Effect of ICP8 DDE mutation on DNA binding. (A) His-tagged wild-type and DDE mutant ICP8 proteins were expressed from recombinant baculoviruses and were purified from infected Sf21 cells. Purified proteins were resolved by SDS-PAGE, and the gel was stained with Coomassie blue stain. (B) The indicated concentration of each protein was incubated with radiolabeled oligo(dT)₂₅ DNA, and protein-DNA complexes were resolved on a 5% native polyacrylamide gel.

Fig 4

Effect of the ICP8 DDE mutation on recognition by the conformation-specific antibody 39S. Vero cells were either mock infected or infected with the indicated virus at an MOI of 10 PFU/cell. At 10 hpi, the cells were fixed and stained with either the α-ICP8 39S conformation-specific antibody (green; left) or the 3-83 antibody, which detects total ICP8 (red; center).

Fig 5

Effects of the ICP8 DDE mutation on viral yield and plating efficiency. (A) Vero and V529 cells were infected at an MOI of 10 PFU/cell with either wild-type HSV-1, the 8DDEm mutant virus, the 8DDEm-R rescued virus, or pm1.a virus. Viral yield samples were harvested at the times indicated, and viral yields were determined by plaque assays on V529 cells. Similar results were seen in two additional independent experiments. (B) Serial dilutions of wild-type HSV-1, the 8DDEm mutant virus, and the 8DDEm-R rescued virus were plated on Vero and V529 cells.
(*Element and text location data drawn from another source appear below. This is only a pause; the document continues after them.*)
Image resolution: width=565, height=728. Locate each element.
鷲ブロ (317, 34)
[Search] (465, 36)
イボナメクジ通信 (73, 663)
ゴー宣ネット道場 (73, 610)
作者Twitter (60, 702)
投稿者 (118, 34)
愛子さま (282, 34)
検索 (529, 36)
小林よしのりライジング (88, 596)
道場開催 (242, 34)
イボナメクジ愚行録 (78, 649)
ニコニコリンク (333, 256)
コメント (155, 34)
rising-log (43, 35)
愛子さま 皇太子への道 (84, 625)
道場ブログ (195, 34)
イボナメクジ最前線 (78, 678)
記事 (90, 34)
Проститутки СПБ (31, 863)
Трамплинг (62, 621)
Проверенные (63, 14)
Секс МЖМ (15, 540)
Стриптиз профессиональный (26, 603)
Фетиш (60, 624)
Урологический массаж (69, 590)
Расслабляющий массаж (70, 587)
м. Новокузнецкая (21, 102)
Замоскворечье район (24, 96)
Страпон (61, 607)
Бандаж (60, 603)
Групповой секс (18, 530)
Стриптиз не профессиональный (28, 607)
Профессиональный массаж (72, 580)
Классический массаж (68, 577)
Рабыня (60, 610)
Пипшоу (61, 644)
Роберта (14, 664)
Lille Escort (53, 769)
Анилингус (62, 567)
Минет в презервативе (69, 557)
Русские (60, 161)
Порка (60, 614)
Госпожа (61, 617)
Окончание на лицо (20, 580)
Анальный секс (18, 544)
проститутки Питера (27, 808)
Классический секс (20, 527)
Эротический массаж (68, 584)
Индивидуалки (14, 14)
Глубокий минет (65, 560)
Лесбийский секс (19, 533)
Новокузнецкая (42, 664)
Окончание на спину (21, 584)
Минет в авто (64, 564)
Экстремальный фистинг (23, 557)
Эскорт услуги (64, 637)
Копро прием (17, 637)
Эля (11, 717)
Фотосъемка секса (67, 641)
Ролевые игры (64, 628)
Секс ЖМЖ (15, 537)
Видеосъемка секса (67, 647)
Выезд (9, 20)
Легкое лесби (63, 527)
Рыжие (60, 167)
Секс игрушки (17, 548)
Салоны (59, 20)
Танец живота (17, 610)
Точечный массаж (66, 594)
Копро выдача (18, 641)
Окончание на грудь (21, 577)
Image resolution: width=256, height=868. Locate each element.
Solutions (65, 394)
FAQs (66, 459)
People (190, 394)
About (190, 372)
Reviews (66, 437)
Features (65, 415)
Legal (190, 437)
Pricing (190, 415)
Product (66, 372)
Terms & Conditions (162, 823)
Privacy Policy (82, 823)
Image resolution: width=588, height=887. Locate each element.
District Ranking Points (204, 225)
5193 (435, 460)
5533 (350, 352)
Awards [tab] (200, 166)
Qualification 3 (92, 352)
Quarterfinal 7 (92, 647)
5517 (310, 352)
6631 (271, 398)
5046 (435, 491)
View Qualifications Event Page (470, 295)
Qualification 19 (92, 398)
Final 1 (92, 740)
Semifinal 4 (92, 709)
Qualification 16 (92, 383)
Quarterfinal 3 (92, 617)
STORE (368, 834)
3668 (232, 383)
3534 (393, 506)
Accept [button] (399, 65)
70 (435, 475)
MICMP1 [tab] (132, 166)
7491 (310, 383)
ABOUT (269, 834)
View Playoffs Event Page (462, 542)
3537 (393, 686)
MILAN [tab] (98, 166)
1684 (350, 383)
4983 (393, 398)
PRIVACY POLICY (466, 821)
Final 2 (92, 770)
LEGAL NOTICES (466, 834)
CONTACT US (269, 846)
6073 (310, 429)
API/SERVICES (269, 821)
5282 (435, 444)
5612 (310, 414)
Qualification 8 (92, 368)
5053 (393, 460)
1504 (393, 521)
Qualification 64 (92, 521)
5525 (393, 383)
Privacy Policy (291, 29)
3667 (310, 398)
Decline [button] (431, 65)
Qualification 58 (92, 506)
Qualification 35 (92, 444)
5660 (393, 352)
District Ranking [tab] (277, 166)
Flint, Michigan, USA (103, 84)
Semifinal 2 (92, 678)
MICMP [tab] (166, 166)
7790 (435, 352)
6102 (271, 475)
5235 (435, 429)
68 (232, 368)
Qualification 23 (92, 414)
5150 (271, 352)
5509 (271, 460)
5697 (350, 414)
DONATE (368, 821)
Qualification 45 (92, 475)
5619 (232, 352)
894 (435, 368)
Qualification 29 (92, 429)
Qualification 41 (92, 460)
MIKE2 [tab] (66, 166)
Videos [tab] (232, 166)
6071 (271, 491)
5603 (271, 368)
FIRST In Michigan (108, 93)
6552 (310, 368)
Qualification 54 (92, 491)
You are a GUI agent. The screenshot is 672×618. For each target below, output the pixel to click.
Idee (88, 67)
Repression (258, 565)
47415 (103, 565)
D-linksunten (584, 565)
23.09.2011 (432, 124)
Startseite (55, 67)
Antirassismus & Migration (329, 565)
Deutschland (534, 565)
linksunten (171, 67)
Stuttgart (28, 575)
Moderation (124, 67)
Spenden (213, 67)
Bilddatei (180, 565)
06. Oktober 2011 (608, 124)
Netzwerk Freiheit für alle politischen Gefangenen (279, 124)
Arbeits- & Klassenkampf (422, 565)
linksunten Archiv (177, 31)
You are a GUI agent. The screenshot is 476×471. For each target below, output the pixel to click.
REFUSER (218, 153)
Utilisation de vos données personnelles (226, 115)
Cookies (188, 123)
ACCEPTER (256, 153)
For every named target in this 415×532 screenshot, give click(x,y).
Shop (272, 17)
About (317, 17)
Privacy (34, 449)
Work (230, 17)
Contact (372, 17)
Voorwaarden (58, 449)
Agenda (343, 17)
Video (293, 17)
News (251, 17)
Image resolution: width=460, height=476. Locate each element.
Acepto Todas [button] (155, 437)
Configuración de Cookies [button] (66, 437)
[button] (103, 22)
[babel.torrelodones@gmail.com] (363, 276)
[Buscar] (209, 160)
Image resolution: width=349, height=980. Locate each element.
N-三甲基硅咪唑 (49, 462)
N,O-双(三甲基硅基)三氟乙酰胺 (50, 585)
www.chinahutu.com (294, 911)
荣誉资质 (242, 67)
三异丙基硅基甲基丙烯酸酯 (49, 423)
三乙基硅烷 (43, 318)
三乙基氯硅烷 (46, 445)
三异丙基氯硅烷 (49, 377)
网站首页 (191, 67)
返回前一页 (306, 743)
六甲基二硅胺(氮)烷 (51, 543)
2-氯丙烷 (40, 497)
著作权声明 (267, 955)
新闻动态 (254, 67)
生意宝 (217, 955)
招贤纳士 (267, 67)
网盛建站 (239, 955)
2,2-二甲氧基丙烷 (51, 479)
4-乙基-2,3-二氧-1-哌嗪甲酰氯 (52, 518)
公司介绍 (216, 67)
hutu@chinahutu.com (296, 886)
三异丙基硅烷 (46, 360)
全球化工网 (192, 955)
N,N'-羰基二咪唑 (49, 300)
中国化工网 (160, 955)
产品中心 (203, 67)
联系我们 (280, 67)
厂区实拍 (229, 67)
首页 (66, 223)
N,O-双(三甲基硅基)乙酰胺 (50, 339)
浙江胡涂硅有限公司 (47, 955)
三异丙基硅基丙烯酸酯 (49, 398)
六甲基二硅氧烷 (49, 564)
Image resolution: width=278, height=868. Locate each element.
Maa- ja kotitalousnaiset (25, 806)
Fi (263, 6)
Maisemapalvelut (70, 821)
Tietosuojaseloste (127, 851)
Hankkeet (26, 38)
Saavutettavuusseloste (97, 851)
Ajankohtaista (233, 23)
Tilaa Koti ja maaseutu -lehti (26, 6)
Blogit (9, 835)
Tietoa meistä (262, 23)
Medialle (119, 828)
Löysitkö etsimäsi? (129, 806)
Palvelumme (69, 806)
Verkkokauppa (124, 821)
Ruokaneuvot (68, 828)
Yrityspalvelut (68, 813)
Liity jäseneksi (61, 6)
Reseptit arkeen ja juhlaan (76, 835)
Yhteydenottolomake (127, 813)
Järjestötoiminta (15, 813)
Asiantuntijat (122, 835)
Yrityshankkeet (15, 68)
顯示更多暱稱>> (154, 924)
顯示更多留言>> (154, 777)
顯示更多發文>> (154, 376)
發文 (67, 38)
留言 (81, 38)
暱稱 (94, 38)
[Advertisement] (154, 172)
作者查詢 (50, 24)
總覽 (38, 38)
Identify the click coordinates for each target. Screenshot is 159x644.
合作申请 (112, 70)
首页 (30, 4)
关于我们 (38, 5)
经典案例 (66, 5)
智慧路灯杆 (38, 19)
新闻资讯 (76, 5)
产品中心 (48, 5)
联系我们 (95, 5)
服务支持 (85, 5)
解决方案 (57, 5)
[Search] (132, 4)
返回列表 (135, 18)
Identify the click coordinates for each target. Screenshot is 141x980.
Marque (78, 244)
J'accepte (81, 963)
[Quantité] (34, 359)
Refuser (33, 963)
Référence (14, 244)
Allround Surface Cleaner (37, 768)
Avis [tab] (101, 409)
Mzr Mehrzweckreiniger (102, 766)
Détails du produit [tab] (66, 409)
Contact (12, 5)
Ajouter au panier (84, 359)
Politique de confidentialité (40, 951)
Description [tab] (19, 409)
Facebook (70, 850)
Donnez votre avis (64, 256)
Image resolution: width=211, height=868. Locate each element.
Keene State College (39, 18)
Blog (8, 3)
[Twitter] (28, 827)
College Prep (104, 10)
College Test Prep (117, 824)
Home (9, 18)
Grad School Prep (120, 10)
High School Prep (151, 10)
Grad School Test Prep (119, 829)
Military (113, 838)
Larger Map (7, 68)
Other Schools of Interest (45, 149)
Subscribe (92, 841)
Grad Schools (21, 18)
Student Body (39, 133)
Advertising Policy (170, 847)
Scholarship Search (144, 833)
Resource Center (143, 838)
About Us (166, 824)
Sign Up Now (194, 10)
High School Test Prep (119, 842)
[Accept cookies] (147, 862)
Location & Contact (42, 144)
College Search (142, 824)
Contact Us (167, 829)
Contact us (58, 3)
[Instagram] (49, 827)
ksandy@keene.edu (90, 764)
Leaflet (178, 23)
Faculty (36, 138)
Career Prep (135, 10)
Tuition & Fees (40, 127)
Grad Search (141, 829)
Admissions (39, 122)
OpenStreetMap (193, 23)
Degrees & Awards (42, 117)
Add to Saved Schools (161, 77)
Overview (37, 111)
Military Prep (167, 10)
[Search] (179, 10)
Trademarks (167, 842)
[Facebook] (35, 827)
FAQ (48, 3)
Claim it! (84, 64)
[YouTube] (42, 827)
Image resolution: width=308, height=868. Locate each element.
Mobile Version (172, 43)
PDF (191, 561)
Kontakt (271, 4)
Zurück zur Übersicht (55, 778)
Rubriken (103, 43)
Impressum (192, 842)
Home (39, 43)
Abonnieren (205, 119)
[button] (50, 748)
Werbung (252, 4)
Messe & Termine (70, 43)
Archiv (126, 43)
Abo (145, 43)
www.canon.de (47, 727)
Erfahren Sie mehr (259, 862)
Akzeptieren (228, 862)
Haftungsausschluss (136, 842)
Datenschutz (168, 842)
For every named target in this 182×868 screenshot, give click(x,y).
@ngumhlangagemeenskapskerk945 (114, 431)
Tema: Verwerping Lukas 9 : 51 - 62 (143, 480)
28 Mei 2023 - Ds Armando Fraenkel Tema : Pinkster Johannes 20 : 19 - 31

The titer of each virus on each cell line is displayed. The values shown are averages for two independent experiments, each performed in duplicate. Error bars represent standard deviations.

Fig 6

Effect of the ICP8 DDE mutation on viral DNA synthesis. Vero cells were infected at an MOI of 10 PFU/cell with either wild-type HSV-1, the ICP8 DDEm mutant, the 8DDEm-R rescued virus, or the ICP8 mutant pm1.a, which is defective for DNA binding and replication of viral DNA. Total DNA was harvested at the times indicated, and viral DNA levels in each sample were determined by real-time PCR and were normalized to the levels of cellular DNA. Similar results were seen in two additional independent experiments.

Fig 7

Effect of the ICP8 DDE mutation on viral gene expression. Vero cells were infected with either wild-type HSV-1, the ICP8 DDEm mutant, or the 8DDEm-R rescued virus, and lysates were prepared for immunoblotting at the indicated times (hours). Polypeptides were resolved by SDS-PAGE, transferred to a PVDF membrane, and probed for representative immediate-early (ICP27), early (ICP8), and late (gC) gene products.

Fig 8

Effect of the DDE mutation on iron-dependent cleavage of ICP8. Purified His-tagged wild-type ICP8 or ICP8 DDE mutant protein, either in the presence or in the absence of oligo(dT)₂₅ DNA, was either mock treated or treated with the iron/hydroxyl radical reagents. Following the iron-dependent cleavage reaction, samples were resolved by SDS-PAGE, transferred to a PVDF membrane, and probed for ICP8.